背伸び | ナノ


▼ 18



「トビア」

「あっ、ジェラドさん」


あの出来事から、数日が経過した。

ここ最近で、特に大きなもめ事や戦争は起きていない。というのもぼくらも木星軍も、地球に向かって帆を進めており、戦闘をするヒマがないからだ。

ぼくらはその地球にたどり着くまでの2カ月間を、整備や装備の強化などに費やする予定である。


忙しいようなゆっくりしたような、不思議な時間が過ぎていった。


「さんきゅーなトビア。お前のおかげでスイが来るようになったよ」

「はい! ぼくも見かけます。思ったより元気そうで」


そして、その間にスイさんは気持ちの整理がついたのかみんなの前に顔を出すようになった。

ぼくは会ってないけど、明るく振る舞っているみたいだって風の噂で聞いた。なにしろ、海賊船は広いし、ぼくはずっと部屋で寝ていたから。


「で? どーやってあいつを説得したんだ? 一発?」


ジェラドさんはにやにやしながら片手で丸を作り、もう片方の手で丸の真ん中をすぽすぽと出し入れした。
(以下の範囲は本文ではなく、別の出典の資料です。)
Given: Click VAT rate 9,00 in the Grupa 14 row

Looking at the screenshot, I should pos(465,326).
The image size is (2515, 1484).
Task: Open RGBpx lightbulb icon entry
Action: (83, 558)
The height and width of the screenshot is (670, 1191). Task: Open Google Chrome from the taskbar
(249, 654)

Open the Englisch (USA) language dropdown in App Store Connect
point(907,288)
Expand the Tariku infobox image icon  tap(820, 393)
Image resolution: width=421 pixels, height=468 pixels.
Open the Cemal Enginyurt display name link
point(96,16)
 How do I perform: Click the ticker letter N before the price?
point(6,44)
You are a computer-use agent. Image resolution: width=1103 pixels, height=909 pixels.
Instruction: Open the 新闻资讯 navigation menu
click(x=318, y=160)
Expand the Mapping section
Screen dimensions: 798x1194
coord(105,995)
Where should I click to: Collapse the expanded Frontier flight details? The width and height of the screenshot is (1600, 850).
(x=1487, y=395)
その意味がわかったとたん、ぼくは体温が10度ぐらい上がった気がした。


「んなわけないじゃないですか!! 何言ってるんですジェラドさん!!?」

「ははは! 冗談だって。お前はそんなことできないよな」


ぼくの背中をばしんと叩いた後、ジェラドさんはシュミレーションの予定があると格納庫へ行ってしまった。


全く突然あんなこと言って、心臓に悪い!

ジェラドさんなんか、ぼくがああいう話が苦手なのを知ってるくせに!!

正直、あんまりそういう話してほしくない。……っていったら余計にからかってくるもんなあ。特にウモンじいさんとか。

困ったもんだ。

頭が冷えたらぼくもシュミレーションしに行こう。そういえば最近、なんだかんだで操縦管握ってないからなあ、腕が鈍ったら困る。

そう思って角を曲がったときだった。


「あっ……」


ばったり、スイさんに会ってしまった。スイさんはぼくを見たとたん、大きく目を見開いた。


「……トビア、くん」


スイさんは、仕事の途中だったのか作業服が所々汚れている。

先日のことがふつふつと甦ってきた。

実は、あのときのことが恥ずかしすぎてスイさんのことは極力避けていたんだ。自分から強引なこと言って、って感じなんだけどね。

だからスイさんと目があったとたん、反射的に180度回転してその場を離れようとした。でも、逃げようとした瞬間、彼女に腕を捕まれてしまった。


「えっと、スイさん、ぼくこのあと用事があって」

「ごめんなさい、すぐ終わるから」

「……」


こんなこと言われたら、手を振りほどいて逃げるなんてできない。ましてやスイさんなんだ。なおさらだ。


「……えっと、この間はありがとう」

「は、はい」


まだ恥ずかしくてスイさんの顔が見れない。

顔が真っ赤だし、変な汗が出てるのわかるし、今すぐこの場から離れたい!


「それでね、その……トビアくん、私、時間がほしくて」


スイさんは、ぼくの動揺に気づいているだろうか? 気づいてほしくないな。でも、自分でもわかるくらい身体に出てる。


「返事をちゃんとできなくてごめん。でもまだ私、あの人のことが忘れられなくて……。だから、今は仕事に集中して、それからゆっくり考えたいと思う。ちゃんと考えてきちんと整理したい。」

「…………」

「だから、それまで待ってくれる?」

「…………」


スイさんの声はすこし震えていた。

ああ、緊張しているのはぼくだけじゃない。彼女もなんだ。

いや、きっと彼女のほうがもっと苦しくて、つらいに決まっている。


……。

だめだ。

ここで、逃げちゃいけない。

だってぼくが撒いた種なんだ。スイさんがそれに答えてくれた。だからぼくはきちんとそれに答えなきゃいけない。

ぼくは気持ちを整えて、そしてスイさんに向き直った。

ああ、どうかてが震えてませんように。顔が真っ赤でありませんように。


「スイさん、ぼくは言ったはずです、あなたの味方だって。」


スイさんの目を見る。目を見なくっても不安で表情が曇ってるのはわかるけど、瞳の奥はもっと、たくさんの感情が入り交じっていた。

……大丈夫。ぼくが、ちゃんとしなきゃ。


「待ちますよ。スイさんの気持ちが落ち着くまで」


そう言って、ふっと顔の筋肉を緩めた。


「まあ! さすがにおじいちゃんとかになったら、難しいかもしれないんですけどね!」


スイさんは、きょとんとしていたけど、しばらくしてくすりと笑ってくれた。